*DATASET ENTRIES:*
**********

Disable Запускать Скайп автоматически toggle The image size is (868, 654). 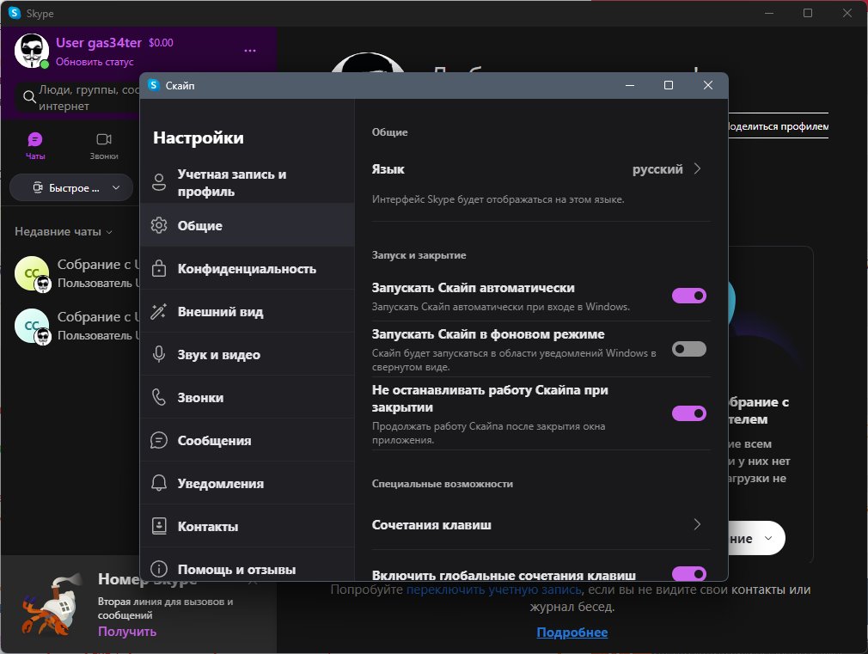[x=688, y=296]
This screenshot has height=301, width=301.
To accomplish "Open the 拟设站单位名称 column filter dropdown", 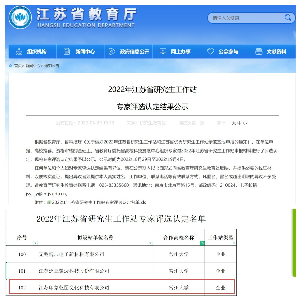I will [150, 243].
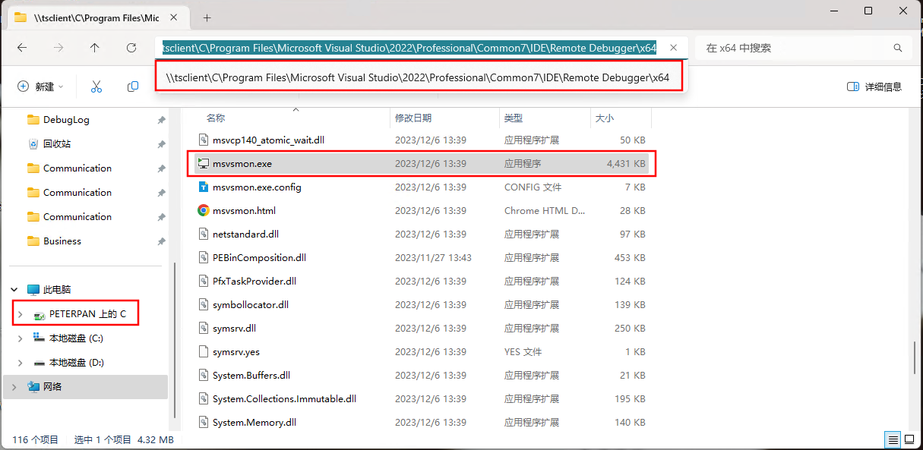Select the msvsmon.exe.config file
This screenshot has height=450, width=923.
[x=257, y=187]
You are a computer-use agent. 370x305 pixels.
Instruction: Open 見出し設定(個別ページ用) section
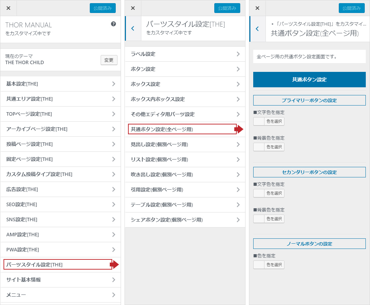coord(185,144)
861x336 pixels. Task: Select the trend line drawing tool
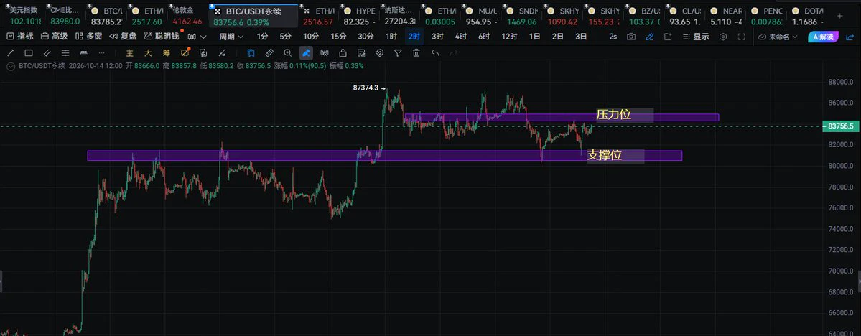[x=11, y=53]
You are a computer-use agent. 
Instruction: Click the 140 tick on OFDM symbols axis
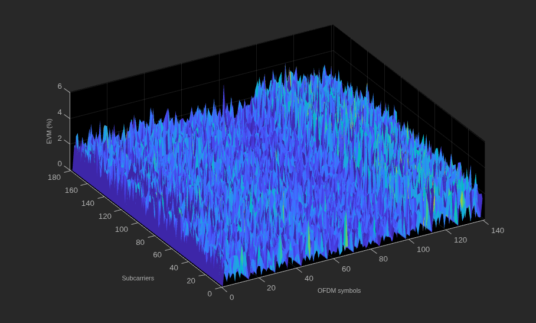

**********

*WHAT IS EXPECTED:* Show each line of the records above that contains the word "agent", reproducing every such line in full.

*RESULT OF THIS TASK:*
You are a computer-use agent. 370x305 pixels.
You are a computer-use agent. 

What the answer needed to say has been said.